The request: Select and copy every line below that contains the word "about", treating uppercase and lowercase as different.

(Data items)
----------------------------------------
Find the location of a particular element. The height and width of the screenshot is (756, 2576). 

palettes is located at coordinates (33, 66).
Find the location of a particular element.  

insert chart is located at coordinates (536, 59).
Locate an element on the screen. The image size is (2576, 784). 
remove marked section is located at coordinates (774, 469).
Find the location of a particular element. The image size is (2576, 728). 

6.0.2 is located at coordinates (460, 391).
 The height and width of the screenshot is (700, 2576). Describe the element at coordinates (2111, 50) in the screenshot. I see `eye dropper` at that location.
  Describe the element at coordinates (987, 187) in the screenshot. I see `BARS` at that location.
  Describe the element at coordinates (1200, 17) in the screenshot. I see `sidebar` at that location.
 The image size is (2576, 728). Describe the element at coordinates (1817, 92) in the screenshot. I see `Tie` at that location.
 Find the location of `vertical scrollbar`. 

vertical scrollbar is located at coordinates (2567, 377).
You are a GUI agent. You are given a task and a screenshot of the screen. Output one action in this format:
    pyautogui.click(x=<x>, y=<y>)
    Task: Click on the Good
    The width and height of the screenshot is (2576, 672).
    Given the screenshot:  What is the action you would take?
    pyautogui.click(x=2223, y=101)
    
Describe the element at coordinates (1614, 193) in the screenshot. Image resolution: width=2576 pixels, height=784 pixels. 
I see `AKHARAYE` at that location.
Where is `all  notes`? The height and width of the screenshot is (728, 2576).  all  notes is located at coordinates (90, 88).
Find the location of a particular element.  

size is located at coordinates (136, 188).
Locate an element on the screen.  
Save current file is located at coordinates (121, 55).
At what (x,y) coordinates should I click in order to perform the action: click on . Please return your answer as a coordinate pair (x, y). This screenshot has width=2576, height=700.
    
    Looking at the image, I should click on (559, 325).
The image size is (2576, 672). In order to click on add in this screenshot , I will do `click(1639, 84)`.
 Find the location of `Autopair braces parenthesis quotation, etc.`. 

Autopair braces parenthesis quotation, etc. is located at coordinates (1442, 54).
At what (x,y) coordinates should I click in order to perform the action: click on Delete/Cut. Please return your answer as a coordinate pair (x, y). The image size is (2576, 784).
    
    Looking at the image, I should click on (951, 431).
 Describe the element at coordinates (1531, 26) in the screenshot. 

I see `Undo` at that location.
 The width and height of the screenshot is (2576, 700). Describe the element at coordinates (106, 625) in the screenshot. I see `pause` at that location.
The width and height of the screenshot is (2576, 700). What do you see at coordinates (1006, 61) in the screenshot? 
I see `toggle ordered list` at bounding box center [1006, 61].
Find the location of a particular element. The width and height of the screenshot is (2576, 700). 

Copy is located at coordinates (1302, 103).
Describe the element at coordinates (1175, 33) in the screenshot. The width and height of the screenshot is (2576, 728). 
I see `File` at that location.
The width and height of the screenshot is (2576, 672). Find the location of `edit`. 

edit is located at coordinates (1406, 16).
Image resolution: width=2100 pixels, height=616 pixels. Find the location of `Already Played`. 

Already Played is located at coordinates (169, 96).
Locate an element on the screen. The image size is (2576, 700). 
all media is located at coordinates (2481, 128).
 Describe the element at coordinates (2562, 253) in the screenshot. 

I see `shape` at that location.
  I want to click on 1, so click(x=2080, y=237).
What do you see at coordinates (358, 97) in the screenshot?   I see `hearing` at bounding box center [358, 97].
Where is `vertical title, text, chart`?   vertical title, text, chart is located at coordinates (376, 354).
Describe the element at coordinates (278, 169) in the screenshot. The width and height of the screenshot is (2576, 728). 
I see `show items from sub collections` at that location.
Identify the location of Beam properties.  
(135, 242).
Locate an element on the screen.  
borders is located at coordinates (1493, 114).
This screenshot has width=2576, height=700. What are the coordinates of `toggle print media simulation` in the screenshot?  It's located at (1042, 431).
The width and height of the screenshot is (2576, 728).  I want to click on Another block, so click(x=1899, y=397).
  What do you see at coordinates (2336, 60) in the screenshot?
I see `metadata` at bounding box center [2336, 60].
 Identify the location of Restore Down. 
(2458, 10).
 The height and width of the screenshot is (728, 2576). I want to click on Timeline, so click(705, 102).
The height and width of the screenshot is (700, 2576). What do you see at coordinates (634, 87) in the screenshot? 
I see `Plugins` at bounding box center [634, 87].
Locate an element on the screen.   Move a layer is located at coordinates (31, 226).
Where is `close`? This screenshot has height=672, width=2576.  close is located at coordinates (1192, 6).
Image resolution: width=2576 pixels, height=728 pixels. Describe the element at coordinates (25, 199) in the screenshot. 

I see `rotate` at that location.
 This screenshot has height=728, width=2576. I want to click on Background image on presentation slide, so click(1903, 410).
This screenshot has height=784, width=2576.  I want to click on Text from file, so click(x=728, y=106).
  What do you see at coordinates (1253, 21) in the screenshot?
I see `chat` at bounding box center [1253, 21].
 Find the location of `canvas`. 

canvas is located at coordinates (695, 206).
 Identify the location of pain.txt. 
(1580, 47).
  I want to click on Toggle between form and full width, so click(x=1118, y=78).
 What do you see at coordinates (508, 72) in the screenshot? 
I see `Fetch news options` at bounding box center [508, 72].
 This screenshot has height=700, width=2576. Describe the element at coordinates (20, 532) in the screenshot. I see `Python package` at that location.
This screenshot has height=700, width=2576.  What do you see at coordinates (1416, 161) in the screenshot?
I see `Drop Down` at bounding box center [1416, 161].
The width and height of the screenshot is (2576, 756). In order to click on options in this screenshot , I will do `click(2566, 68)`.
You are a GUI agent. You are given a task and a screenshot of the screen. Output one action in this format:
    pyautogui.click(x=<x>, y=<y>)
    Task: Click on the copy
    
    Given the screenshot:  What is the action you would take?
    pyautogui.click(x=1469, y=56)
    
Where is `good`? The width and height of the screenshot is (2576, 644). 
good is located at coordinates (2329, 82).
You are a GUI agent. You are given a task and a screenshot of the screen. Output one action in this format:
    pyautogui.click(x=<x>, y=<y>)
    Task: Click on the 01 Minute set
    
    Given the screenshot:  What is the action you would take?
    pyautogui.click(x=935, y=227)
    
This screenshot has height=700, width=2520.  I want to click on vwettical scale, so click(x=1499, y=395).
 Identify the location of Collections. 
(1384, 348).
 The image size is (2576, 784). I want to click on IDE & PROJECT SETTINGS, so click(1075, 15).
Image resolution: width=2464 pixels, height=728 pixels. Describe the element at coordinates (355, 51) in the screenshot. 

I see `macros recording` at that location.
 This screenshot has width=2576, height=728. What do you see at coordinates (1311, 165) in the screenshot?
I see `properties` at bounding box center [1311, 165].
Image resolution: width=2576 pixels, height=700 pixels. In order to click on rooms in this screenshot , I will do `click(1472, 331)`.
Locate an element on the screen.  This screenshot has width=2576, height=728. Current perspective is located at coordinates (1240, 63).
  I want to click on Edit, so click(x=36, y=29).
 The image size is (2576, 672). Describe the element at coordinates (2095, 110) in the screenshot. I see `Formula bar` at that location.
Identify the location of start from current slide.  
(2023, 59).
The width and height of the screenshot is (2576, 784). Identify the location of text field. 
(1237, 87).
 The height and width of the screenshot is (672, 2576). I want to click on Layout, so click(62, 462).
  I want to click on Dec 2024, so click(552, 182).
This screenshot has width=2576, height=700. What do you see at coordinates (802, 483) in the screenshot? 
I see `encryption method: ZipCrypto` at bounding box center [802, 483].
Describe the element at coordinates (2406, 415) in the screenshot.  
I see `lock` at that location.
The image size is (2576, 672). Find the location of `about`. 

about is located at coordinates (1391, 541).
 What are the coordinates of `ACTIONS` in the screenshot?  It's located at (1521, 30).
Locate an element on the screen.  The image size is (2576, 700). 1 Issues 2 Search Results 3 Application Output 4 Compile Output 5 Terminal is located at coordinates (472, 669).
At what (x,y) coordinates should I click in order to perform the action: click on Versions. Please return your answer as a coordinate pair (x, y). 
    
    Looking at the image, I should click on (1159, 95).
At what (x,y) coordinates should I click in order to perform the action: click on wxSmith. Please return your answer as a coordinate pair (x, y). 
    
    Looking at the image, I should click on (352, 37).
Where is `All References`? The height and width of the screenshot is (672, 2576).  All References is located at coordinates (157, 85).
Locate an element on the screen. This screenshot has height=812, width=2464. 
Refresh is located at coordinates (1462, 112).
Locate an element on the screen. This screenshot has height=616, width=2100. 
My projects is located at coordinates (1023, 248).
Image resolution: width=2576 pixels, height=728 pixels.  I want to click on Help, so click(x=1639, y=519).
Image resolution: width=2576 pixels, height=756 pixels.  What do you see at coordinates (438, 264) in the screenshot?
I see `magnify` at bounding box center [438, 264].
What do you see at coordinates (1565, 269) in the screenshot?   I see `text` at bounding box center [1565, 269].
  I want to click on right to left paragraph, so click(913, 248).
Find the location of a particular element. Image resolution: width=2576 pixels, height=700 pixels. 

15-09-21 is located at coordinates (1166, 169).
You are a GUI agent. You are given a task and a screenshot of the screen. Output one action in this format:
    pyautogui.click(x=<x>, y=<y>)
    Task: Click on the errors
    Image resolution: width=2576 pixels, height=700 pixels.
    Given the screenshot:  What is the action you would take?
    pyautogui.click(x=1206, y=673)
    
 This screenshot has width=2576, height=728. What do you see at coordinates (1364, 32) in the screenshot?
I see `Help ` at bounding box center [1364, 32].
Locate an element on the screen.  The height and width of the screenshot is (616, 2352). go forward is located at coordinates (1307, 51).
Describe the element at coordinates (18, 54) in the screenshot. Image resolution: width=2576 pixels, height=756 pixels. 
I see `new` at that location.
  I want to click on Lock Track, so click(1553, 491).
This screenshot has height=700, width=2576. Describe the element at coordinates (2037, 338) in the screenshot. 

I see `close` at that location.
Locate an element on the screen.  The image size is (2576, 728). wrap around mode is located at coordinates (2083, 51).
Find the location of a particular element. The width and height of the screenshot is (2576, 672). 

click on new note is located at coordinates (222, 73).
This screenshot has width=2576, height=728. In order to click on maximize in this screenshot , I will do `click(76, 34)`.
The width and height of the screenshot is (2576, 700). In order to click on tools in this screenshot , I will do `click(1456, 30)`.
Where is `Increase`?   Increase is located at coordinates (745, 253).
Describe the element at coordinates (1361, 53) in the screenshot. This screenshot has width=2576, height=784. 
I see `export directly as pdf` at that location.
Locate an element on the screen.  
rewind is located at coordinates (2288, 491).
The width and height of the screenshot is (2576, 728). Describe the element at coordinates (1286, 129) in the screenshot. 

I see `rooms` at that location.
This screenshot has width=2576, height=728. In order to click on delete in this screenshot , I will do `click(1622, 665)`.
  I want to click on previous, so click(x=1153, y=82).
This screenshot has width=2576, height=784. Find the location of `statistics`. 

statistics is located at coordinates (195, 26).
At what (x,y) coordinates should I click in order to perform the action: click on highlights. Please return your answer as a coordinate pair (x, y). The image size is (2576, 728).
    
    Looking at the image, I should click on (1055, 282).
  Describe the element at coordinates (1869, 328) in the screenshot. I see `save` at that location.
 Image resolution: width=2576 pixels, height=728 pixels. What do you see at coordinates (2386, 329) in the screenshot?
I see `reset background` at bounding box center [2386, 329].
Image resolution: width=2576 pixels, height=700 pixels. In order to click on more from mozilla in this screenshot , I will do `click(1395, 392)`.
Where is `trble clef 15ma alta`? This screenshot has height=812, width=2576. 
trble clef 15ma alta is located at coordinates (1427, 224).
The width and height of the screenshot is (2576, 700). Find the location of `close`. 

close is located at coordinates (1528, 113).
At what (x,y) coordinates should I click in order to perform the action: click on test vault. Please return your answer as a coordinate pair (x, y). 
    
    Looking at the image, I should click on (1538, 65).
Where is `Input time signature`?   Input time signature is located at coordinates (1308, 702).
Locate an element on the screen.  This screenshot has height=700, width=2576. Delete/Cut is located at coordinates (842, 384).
----------------------------------------
Reply to the exercise:
The image size is (2576, 672). Find the location of `about`. 
about is located at coordinates (1391, 541).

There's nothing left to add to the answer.